TO DO:
1 - From the passage on neotropical forest diversity, output the part that begins at the words "Royer, D.L. and" and stops after the words "B 280: 10.1098/rspb.2013.1024.", copied character for character.
2 - Answer these questions from the passage on neotropical forest diversity, one per line:
(a) In which journal was the study published?
(b) According to the authors, what do most studies examining climate-diversity hypotheses use?
(c) What makes it difficult to tell apart the influence of CO2 and temperature on biodiversity patterns?

======== SOURCE PASSAGE ========

Royer, D.L. and Chernoff, B. 2013. Diversity in neotropical wet forests during the Cenozoic is linked more to atmospheric CO2 than temperature. Proceedings of the Royal Society B 280: 10.1098/rspb.2013.1024.

The authors write that "understanding the controls on biodiversity is a central goal in biology," and in this regard they note that "most studies examining climate-diversity hypotheses use present-day observations or conceptual models." However, they indicate that "a growing number of studies have turned to the fossil record, trading space for time," but they say that "most of these studies do not distinguish between the effects of atmospheric CO2 and temperature," due to the fact that "CO2 and temperature correlate broadly with one another on geologic timescales," which "makes differentiating their influence on biodiversity patterns difficult."

======== INPUT DATA ========

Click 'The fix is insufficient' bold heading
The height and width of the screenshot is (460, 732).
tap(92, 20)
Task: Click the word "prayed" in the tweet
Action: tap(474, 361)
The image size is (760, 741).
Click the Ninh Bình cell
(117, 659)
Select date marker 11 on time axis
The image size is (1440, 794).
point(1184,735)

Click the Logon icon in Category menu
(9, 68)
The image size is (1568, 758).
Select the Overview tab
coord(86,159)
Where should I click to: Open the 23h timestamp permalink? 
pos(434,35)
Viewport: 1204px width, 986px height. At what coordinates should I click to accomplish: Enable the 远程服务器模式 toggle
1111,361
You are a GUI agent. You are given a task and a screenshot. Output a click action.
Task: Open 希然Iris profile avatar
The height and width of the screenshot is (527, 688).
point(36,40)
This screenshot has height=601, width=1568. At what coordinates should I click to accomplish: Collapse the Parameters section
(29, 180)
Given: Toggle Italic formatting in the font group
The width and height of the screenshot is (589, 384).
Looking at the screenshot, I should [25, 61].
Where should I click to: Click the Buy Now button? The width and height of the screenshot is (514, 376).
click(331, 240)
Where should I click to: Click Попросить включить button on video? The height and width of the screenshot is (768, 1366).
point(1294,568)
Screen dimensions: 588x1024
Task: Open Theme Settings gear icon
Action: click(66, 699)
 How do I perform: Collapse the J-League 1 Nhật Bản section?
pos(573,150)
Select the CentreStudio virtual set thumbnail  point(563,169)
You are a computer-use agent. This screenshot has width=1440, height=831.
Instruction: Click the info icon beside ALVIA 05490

========

RESULTS IN ORDER:
1 -
Royer, D.L. and Chernoff, B. 2013. Diversity in neotropical wet forests during the Cenozoic is linked more to atmospheric CO2 than temperature. Proceedings of the Royal Society B 280: 10.1098/rspb.2013.1024.

2 -
(a) Proceedings of the Royal Society B
(b) Present-day observations or conceptual models
(c) CO2 and temperature correlate broadly with one another on geologic timescales.